Dunbar, a Service Disabled Veteran Owned Small Business (SDVOSB), was awarded an Army Corps of Engineers ditch and tributary project in Arkansas. Dunbar then hired a subcontractor, Harding Enterprises, to work on the project. After Harding Enterprises defaulted, Dunbar made a demand on the bond guaranteed by Hanover, which Hanover denied. Hanover then filed suit seeking a declaration that it had no obligations under the bond and seeking to have the bond rescinded based on illegality of the subcontract.

The Eighth Circuit reversed the district court's grant of summary judgment in favor of Hanover, holding that the district court erroneously concluded that the subcontract was undisputedly in violation of 13 C.F.R. 125.6(b)(2) because the percentage that Dunbar spent on contract performance relative to the prime contract price could not be conclusively ascertained until conclusion of performance of the prime contract. The court also held that the potential that Hanover may have liability under the False Claims Act if it were to perform under the bond does not justify discharging Hanover from its obligations and rescinding the contract.

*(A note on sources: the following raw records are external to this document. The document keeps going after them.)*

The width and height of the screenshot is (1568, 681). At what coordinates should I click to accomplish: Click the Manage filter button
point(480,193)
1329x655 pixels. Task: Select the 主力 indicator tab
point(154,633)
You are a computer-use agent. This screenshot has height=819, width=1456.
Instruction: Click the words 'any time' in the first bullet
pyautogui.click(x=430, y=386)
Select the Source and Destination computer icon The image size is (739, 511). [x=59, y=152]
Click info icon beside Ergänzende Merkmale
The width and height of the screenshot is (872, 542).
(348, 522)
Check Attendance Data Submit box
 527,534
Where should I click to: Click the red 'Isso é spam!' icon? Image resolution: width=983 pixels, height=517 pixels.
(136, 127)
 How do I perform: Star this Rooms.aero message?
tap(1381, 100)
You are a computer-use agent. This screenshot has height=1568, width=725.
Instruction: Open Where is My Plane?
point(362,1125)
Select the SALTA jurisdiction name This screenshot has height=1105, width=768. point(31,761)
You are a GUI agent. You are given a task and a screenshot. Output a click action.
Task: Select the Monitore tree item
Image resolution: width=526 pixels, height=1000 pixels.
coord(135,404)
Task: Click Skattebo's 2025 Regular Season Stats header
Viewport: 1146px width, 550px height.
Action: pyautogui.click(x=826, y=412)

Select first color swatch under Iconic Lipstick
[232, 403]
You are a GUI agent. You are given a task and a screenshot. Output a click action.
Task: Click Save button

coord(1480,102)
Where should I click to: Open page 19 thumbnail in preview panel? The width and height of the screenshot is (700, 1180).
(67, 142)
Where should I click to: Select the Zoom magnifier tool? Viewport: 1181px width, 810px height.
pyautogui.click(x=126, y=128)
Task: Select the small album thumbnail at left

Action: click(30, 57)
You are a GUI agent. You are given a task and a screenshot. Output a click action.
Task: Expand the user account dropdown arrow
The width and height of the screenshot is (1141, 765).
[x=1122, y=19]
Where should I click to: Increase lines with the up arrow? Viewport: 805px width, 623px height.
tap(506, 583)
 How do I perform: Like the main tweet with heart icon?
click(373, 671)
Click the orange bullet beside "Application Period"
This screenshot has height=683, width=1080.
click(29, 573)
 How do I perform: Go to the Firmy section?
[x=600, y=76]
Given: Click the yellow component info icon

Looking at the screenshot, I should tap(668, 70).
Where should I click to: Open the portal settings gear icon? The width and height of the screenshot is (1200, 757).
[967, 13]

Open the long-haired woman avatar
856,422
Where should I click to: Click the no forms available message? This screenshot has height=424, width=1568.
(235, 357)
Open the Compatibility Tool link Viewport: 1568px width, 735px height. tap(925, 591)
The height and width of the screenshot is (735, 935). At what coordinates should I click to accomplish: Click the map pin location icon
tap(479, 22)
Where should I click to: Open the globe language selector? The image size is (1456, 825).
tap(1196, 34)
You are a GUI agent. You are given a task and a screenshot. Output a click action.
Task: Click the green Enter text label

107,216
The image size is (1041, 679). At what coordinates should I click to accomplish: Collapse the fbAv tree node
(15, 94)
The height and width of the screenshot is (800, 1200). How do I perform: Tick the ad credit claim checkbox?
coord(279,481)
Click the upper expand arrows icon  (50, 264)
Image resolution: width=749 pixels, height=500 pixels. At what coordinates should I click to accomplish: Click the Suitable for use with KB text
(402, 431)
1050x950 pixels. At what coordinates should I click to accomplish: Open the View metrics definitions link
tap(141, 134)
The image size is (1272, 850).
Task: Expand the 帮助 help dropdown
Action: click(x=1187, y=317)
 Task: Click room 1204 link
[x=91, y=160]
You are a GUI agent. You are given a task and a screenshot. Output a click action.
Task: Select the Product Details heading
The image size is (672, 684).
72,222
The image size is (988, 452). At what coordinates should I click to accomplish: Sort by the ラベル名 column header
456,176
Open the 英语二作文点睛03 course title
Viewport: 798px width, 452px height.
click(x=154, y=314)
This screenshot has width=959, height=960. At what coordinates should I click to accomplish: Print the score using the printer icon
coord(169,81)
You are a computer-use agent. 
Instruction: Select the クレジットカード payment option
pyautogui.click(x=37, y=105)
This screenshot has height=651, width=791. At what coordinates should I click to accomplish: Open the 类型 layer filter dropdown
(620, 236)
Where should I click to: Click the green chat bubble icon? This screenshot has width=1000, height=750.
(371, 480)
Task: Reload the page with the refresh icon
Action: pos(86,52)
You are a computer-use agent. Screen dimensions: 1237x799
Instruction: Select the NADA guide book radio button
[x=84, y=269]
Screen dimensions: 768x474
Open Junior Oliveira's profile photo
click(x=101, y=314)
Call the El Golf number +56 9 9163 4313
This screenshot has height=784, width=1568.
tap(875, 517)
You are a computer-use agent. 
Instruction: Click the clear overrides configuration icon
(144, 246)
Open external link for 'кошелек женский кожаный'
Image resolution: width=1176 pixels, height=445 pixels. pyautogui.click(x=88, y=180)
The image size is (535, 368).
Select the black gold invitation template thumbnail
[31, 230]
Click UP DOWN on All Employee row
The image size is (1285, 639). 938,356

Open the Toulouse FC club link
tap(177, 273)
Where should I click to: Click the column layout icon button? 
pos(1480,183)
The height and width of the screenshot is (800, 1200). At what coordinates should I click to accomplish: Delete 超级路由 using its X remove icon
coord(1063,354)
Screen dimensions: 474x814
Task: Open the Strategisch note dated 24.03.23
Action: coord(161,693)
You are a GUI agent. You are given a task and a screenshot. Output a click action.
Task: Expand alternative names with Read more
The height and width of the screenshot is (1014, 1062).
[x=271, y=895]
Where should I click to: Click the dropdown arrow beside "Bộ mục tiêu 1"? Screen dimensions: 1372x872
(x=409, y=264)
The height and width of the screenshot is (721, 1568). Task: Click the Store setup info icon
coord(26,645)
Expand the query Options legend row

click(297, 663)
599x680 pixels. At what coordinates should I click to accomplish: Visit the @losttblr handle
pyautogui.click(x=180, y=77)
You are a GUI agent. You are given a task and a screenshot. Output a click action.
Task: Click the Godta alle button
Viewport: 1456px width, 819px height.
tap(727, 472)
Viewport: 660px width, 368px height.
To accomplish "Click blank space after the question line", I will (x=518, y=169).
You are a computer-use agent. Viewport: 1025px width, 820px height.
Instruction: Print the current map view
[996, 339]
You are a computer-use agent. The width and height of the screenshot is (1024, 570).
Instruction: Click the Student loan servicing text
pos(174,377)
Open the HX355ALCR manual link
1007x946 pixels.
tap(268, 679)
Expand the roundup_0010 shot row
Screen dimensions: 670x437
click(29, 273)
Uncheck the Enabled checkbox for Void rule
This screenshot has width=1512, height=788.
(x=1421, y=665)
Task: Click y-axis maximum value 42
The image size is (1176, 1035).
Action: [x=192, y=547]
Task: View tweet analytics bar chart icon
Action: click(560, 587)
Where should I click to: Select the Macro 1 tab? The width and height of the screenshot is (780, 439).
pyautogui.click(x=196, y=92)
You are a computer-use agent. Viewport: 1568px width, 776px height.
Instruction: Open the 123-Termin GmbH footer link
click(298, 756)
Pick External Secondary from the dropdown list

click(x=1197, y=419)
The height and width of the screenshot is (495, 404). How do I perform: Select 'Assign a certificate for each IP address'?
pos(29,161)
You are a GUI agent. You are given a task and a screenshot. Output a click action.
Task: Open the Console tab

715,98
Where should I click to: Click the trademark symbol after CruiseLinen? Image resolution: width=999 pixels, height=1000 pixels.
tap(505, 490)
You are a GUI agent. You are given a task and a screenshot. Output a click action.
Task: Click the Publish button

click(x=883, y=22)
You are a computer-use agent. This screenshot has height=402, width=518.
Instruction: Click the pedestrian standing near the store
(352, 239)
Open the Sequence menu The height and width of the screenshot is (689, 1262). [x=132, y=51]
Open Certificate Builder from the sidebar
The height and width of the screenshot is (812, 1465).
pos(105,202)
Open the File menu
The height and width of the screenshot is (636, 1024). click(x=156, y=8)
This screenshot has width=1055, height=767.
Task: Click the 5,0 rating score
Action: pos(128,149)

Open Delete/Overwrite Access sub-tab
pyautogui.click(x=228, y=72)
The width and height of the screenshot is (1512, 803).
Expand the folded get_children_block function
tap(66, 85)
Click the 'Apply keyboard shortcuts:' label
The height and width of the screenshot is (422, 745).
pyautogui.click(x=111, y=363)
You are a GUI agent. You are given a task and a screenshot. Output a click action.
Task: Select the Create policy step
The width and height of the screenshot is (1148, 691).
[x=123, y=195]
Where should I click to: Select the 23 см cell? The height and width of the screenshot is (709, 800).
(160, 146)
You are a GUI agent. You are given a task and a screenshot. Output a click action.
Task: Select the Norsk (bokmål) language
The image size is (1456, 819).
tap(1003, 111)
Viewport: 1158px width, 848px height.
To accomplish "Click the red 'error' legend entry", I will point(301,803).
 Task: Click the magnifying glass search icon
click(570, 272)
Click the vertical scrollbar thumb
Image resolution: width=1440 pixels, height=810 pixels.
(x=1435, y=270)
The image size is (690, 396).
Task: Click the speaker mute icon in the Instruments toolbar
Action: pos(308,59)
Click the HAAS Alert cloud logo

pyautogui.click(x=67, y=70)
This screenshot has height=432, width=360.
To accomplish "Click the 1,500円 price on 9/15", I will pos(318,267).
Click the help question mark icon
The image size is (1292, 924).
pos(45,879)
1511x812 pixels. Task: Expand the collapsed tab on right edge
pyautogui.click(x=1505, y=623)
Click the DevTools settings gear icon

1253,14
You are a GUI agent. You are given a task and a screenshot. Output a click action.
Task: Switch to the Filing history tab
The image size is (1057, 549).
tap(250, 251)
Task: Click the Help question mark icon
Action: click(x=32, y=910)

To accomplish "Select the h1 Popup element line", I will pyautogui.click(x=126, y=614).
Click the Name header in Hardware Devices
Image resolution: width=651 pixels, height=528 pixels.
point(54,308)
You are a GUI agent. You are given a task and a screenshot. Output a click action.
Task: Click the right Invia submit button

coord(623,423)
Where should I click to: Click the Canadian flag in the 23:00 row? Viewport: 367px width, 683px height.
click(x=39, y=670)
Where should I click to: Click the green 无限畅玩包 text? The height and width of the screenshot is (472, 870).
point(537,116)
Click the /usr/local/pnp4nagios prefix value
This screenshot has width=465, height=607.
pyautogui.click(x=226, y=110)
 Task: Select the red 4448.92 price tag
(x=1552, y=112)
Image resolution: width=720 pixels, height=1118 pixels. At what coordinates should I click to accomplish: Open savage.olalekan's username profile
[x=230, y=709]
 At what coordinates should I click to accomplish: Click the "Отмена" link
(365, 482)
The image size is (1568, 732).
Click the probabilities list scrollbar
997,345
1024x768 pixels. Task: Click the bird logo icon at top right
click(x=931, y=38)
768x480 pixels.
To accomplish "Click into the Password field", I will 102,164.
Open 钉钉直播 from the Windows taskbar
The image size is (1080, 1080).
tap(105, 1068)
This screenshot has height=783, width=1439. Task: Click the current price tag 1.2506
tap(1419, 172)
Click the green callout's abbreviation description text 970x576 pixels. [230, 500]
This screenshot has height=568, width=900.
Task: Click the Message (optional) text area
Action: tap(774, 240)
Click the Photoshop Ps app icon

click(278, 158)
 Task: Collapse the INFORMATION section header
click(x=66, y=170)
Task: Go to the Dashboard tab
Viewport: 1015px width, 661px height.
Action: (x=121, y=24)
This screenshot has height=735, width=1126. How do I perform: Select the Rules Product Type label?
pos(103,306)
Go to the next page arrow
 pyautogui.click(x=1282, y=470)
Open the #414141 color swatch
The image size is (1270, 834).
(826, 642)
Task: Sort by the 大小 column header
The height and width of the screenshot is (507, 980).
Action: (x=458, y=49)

Court Description: [Shepherd, Author, with Colloton and Erickson, Circuit Judges] Civil case - Contracts. In a declaratory judgment action alleging a performance bond contract was void on the ground the underlying subcontract was invalid because it subcontracted more than the allowable percentage for this type of set-aside government contract, the district court erred in determining the percentage Dunbar spent on contract performance relative to the prime contract exceeded the 85% limit because the percentage could not be conclusively ascertained until the completion of the prime contract; the district court erred in determining that Hanover's potential liability under the False Claims Act if it were to perform the bond warranted discharging it from its obligations and rescinding the contract.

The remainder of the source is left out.